*Domande*.
a) Nel brano sulle risorse energetiche della Tanzania, quale compagnia petrolifera francese compare tra quelle interessate all'Eacop?
b) Trascrivi di nuovo, senza modifiche, la parte del brano sulle risorse energetiche della Tanzania che parte da "Poiché l’attuale guerra" e arriva fino a "la francese Total.".

*Estratto del documento*.
===============

Con ogni probabilità in Asia, specialmente in Cina, e nell’Europa che è parte del negoziato.
Poiché l’attuale guerra nel cuore dell’Europa, la crisi Ucraina e le sanzioni alla Russia, non lasciano intravedere nulla di buono sul fronte del rifornimento energetico, l’Africa si delinearsi sempre più come un’ottima alternativa sul fronte energetico.
Basti pensare che le riserve di gas della Tanzania sono ritenute le seste più grandi dell’Africa: in particolare Kilwa, Songo Songo e Mnazi nel sud della Tanzania, dove complessivamente giace un deposito di gas pari a circa 57 trilioni di metri cubi.
Questo progetto riguarda il petrolio, ma il gas resta una risorsa ancora non sfruttata e al centro degli appetiti occidentali e orientali.
Tra le compagnie interessate all’Eacop ci sono ovviamente quella di Stato tanzaniana, la Tanzania Petroluem Development Corporation (TPDC) e tre compagnie petrolifere straniere tra cui la francese Total.

===============

(Voci di dati memorizzate)

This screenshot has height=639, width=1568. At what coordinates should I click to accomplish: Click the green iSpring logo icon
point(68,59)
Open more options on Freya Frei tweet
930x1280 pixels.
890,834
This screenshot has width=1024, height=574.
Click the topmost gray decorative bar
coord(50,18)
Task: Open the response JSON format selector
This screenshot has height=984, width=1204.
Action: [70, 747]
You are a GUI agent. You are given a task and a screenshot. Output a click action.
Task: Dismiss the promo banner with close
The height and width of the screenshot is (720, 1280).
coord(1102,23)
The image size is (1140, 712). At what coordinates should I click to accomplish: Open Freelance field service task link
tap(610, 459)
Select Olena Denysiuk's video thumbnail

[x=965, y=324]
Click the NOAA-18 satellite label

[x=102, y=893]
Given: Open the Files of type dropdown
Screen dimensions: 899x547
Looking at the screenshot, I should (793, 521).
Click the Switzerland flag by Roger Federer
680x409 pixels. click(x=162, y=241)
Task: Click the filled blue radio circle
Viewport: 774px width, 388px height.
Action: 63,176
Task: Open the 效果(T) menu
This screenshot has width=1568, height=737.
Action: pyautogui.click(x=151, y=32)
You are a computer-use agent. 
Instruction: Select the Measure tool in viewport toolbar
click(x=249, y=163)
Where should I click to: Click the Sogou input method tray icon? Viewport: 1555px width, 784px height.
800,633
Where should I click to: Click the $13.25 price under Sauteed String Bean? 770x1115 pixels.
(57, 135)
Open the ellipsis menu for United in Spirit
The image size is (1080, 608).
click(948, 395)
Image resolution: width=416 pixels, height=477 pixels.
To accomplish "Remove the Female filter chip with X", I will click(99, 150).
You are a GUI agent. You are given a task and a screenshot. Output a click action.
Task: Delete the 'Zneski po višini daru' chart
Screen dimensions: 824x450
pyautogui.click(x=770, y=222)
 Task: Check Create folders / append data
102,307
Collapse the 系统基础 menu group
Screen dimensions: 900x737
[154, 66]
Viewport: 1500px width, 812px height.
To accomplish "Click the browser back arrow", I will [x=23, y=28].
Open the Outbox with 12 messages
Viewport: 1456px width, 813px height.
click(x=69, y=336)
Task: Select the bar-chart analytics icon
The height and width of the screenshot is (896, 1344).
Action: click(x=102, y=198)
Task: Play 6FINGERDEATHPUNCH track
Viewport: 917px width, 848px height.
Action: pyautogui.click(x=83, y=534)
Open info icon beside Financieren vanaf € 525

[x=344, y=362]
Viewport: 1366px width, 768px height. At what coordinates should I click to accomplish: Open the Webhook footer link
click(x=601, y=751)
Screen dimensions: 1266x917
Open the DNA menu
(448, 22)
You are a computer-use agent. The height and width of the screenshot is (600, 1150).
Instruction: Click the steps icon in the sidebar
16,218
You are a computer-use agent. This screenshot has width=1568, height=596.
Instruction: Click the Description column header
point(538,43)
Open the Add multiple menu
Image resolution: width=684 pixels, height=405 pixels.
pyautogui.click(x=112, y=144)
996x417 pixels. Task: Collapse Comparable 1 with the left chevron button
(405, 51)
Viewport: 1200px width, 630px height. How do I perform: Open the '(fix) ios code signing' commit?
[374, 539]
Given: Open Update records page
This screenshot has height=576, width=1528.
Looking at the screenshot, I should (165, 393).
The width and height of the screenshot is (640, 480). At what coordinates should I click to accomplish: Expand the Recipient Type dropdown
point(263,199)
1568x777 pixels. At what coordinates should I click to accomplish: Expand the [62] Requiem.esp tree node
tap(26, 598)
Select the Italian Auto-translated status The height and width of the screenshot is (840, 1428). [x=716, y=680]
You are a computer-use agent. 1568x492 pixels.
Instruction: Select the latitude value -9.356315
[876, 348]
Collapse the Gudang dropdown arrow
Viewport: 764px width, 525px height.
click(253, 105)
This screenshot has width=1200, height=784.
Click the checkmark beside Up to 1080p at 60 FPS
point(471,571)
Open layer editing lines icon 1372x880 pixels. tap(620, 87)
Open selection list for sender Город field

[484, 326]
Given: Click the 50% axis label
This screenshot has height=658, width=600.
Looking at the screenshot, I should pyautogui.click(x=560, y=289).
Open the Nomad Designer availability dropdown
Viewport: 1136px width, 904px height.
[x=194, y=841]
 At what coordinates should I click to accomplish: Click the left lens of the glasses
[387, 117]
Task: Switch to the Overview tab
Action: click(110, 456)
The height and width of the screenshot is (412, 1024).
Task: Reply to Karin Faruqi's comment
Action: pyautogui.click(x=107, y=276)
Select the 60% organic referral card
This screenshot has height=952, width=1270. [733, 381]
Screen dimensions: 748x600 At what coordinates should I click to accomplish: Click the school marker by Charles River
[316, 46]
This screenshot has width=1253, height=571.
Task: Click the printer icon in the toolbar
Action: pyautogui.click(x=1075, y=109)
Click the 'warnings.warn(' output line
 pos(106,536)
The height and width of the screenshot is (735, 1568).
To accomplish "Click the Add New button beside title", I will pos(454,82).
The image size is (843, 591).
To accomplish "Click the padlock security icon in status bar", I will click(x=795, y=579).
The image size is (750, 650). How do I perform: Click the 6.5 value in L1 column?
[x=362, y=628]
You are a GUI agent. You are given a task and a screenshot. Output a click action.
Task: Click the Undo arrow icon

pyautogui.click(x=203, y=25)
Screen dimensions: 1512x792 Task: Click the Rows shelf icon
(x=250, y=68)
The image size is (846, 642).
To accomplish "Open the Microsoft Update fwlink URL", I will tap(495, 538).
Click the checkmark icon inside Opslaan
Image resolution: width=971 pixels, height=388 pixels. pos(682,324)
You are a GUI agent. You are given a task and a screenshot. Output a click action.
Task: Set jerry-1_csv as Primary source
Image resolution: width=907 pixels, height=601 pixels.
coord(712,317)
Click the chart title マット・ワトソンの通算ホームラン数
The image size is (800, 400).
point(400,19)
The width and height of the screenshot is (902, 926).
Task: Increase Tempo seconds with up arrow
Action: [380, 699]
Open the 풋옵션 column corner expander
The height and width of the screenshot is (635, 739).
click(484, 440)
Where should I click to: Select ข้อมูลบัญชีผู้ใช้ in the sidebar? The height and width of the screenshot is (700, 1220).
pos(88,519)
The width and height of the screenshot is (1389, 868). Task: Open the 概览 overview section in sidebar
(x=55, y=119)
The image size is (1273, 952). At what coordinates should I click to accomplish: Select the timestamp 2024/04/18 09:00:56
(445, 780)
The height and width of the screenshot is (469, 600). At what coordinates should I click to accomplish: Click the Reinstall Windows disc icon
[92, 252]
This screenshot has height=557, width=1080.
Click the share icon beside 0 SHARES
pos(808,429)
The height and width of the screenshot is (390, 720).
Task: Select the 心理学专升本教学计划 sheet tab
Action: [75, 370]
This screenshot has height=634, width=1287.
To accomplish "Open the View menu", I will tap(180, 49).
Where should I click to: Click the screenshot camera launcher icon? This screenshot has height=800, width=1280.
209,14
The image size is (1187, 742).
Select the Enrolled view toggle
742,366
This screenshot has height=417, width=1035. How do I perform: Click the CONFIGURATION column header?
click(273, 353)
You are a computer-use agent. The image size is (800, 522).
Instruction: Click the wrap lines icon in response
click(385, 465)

===============

*Soluzioni per compito*.
a) Total.

b)
Poiché l’attuale guerra nel cuore dell’Europa, la crisi Ucraina e le sanzioni alla Russia, non lasciano intravedere nulla di buono sul fronte del rifornimento energetico, l’Africa si delinearsi sempre più come un’ottima alternativa sul fronte energetico.
Basti pensare che le riserve di gas della Tanzania sono ritenute le seste più grandi dell’Africa: in particolare Kilwa, Songo Songo e Mnazi nel sud della Tanzania, dove complessivamente giace un deposito di gas pari a circa 57 trilioni di metri cubi.
Questo progetto riguarda il petrolio, ma il gas resta una risorsa ancora non sfruttata e al centro degli appetiti occidentali e orientali.
Tra le compagnie interessate all’Eacop ci sono ovviamente quella di Stato tanzaniana, la Tanzania Petroluem Development Corporation (TPDC) e tre compagnie petrolifere straniere tra cui la francese Total.